• _WHAT THE TASK REQUIRES_
Please report, copied in full, each line of the material below that contains the string "series". Case counts.

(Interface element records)
<<<<

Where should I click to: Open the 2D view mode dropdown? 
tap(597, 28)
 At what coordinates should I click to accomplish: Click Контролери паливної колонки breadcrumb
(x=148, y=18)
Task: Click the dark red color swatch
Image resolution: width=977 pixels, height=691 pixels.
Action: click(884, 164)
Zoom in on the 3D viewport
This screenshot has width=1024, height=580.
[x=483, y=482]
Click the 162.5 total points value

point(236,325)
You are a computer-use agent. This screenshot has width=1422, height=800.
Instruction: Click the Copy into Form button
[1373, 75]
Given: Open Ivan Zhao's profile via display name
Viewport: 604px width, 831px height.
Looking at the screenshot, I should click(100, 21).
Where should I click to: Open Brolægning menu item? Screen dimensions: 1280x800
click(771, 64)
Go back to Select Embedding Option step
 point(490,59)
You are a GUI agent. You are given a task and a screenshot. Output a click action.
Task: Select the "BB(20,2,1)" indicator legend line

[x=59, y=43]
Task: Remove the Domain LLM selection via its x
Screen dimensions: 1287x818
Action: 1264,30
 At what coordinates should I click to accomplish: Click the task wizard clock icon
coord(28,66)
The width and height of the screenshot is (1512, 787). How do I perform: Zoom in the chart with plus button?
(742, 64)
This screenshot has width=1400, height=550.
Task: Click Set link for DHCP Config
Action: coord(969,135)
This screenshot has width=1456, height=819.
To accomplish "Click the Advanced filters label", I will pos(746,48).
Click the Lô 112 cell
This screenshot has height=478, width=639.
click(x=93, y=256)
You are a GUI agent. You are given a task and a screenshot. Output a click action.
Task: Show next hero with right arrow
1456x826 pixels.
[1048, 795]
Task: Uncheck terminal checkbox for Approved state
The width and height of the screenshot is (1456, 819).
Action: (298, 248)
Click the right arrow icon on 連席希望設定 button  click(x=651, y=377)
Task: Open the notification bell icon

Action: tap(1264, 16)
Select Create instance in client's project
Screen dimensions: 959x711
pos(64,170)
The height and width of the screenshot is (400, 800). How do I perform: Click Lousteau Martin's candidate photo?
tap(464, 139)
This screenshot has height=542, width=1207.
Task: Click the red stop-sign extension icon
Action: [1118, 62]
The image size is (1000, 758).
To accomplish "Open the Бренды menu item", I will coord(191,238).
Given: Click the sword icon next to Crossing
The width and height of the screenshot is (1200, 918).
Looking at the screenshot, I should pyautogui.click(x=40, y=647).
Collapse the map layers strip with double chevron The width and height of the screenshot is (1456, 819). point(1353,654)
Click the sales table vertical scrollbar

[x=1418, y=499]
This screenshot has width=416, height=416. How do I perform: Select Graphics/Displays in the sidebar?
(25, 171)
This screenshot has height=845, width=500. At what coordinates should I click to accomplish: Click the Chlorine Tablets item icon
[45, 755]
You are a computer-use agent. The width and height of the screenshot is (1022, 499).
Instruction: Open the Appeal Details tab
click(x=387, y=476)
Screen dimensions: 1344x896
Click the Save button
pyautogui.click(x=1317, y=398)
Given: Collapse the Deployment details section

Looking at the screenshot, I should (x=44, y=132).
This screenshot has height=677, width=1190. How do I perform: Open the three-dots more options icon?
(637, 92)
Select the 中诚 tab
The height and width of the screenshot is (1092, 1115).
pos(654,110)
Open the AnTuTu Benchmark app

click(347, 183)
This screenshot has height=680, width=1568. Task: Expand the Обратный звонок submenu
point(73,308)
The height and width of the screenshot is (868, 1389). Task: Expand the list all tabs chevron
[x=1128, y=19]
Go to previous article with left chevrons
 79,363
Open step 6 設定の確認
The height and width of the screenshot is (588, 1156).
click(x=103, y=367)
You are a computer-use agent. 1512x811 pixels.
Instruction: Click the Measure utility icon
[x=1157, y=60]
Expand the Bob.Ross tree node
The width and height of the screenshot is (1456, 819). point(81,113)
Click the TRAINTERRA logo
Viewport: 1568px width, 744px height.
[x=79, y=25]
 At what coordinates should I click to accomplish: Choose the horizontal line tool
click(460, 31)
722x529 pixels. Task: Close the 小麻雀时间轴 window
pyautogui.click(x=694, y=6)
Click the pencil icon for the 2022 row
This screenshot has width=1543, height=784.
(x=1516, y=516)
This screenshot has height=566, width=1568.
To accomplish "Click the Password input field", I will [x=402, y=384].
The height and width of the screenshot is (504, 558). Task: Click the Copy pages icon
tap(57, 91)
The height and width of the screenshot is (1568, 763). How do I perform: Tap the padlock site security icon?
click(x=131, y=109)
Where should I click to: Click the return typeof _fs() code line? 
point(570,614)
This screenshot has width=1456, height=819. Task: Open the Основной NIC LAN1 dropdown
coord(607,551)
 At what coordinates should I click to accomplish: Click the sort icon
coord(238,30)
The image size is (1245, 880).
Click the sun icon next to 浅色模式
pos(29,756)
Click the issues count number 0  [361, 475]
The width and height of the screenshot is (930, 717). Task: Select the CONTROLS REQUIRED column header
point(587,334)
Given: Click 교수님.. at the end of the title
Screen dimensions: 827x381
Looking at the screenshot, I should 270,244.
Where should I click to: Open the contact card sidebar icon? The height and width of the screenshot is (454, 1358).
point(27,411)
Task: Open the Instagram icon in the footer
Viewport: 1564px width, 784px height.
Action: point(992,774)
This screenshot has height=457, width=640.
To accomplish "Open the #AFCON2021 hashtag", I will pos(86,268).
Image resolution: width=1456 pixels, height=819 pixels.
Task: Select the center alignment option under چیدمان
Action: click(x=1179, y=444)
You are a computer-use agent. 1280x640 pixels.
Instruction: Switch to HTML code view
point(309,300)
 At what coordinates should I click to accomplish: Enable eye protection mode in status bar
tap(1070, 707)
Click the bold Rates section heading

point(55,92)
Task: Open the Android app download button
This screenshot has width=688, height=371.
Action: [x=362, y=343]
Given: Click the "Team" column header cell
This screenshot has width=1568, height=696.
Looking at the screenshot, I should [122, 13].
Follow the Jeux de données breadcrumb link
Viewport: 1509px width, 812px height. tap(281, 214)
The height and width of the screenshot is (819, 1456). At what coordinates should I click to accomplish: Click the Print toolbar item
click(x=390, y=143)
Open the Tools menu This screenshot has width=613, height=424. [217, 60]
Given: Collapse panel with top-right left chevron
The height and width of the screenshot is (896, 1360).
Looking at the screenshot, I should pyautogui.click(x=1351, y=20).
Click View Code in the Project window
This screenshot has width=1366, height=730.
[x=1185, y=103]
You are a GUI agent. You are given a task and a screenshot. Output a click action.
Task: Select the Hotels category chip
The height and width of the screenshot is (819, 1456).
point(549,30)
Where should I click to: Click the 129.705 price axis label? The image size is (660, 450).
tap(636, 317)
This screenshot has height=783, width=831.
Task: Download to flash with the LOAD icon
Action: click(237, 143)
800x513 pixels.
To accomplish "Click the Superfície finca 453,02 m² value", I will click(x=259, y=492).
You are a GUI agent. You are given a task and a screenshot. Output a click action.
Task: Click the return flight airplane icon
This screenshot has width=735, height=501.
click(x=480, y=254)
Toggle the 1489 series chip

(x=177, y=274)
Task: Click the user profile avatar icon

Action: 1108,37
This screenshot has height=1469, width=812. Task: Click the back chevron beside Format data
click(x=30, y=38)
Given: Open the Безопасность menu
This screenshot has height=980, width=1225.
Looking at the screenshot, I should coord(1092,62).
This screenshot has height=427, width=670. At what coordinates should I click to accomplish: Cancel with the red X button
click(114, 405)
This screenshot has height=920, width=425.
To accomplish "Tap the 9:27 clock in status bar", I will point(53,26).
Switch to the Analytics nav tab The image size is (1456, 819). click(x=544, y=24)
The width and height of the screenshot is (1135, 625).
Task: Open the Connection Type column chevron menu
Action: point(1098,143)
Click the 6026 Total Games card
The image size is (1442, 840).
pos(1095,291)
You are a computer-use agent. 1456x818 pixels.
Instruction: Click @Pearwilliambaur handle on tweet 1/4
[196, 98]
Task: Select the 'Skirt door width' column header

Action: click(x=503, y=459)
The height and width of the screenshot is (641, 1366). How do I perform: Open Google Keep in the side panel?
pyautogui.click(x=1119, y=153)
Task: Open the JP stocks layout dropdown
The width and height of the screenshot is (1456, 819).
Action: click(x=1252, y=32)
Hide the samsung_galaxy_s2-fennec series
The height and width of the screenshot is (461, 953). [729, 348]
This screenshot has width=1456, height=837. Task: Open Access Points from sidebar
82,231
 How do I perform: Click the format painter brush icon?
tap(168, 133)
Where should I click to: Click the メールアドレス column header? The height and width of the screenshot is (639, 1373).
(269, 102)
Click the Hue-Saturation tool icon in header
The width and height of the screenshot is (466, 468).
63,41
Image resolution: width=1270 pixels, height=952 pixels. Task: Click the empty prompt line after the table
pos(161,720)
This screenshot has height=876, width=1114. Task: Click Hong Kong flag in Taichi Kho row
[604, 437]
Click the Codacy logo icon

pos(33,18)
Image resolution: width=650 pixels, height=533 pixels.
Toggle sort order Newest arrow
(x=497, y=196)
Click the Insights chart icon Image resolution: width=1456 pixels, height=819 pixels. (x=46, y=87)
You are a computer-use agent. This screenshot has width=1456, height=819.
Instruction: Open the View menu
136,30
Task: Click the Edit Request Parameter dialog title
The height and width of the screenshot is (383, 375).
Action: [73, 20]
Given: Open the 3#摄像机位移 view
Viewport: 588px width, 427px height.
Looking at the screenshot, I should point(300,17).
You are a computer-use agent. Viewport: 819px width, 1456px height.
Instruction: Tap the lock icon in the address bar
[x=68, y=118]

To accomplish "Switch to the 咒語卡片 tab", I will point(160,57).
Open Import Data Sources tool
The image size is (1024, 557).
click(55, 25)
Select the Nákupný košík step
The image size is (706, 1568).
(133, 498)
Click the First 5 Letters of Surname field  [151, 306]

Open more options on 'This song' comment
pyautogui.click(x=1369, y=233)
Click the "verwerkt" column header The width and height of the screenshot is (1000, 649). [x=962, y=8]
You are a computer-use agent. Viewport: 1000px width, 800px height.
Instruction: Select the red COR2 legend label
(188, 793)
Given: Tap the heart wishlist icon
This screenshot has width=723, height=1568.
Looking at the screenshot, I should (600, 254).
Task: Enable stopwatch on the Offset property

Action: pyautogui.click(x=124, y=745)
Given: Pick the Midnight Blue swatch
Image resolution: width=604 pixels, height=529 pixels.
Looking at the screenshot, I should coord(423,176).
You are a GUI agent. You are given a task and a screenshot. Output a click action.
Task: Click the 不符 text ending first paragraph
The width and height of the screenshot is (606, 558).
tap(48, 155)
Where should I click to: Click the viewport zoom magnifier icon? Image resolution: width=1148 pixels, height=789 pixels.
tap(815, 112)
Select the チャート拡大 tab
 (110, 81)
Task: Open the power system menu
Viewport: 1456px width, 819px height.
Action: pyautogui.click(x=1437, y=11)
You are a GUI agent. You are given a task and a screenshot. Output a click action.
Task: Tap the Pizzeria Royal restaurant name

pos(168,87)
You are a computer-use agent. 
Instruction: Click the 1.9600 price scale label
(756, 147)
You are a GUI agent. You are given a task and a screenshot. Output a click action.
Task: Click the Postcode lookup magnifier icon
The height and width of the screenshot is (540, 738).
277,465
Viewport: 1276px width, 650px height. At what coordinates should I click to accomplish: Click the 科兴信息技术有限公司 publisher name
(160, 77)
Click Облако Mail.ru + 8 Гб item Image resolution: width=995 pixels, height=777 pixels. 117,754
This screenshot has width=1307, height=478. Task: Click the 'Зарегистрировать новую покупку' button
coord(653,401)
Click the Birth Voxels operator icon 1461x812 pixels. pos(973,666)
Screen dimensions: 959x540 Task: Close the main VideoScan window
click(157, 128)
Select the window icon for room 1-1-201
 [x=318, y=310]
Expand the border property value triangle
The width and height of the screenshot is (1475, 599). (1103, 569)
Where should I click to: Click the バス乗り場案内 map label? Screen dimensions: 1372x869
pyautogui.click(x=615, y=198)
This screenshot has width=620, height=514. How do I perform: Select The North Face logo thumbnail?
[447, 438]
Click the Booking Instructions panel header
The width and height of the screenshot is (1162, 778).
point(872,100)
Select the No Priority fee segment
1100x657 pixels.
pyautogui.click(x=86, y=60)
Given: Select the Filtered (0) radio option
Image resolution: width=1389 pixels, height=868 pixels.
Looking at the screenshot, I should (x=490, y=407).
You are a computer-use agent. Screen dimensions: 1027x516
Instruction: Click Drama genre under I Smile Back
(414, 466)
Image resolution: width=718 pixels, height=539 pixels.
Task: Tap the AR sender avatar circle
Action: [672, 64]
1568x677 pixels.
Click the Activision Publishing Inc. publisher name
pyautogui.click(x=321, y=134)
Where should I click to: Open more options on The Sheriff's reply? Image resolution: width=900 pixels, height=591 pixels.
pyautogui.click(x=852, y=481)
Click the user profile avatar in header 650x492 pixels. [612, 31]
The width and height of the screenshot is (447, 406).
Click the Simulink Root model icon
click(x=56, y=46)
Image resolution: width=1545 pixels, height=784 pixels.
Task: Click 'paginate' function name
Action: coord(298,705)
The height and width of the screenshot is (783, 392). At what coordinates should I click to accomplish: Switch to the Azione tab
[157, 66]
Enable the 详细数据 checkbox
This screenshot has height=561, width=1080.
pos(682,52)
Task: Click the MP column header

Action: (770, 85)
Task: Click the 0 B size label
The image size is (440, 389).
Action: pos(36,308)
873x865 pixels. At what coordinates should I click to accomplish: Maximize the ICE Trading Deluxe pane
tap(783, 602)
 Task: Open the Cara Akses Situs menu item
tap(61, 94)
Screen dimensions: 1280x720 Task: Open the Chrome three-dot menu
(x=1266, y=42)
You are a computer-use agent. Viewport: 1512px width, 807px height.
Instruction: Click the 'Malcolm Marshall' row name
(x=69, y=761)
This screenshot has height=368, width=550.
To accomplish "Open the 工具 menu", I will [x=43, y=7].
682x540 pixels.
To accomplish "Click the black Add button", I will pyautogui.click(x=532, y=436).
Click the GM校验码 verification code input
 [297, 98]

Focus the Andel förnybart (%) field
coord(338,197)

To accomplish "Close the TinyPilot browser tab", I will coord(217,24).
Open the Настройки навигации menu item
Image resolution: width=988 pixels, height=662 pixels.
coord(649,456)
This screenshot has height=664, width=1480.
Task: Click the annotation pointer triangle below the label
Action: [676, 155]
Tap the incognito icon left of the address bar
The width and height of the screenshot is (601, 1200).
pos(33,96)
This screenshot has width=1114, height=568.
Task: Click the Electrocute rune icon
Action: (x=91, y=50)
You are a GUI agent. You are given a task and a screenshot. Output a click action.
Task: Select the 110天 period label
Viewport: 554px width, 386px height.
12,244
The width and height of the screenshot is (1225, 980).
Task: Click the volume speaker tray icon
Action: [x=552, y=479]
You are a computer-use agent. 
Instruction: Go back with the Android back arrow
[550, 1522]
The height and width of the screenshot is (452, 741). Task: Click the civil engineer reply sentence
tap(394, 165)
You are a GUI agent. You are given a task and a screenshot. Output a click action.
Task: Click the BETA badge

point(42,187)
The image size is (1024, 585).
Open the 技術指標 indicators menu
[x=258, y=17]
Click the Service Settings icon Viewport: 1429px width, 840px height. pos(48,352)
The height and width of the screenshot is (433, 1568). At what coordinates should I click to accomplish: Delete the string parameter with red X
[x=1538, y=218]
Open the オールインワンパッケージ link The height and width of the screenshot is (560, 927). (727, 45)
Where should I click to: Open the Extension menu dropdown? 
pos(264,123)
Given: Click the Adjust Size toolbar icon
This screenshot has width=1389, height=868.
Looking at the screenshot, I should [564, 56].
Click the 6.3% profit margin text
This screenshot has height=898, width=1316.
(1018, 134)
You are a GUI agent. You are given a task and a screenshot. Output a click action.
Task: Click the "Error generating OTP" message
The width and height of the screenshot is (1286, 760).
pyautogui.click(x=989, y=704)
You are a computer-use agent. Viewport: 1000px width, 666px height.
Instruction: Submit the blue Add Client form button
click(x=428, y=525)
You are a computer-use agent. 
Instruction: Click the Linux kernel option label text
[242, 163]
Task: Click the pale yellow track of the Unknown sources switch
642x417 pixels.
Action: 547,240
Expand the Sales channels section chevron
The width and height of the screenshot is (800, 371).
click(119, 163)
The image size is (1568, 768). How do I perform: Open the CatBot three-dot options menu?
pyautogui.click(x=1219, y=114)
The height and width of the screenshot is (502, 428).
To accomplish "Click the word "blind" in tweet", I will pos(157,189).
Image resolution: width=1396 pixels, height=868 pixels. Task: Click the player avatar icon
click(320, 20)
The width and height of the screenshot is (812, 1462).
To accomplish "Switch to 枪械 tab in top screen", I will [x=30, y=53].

>>>>

• _WORKED SOLUTION_
Toggle the 1489 series chip
Hide the samsung_galaxy_s2-fennec series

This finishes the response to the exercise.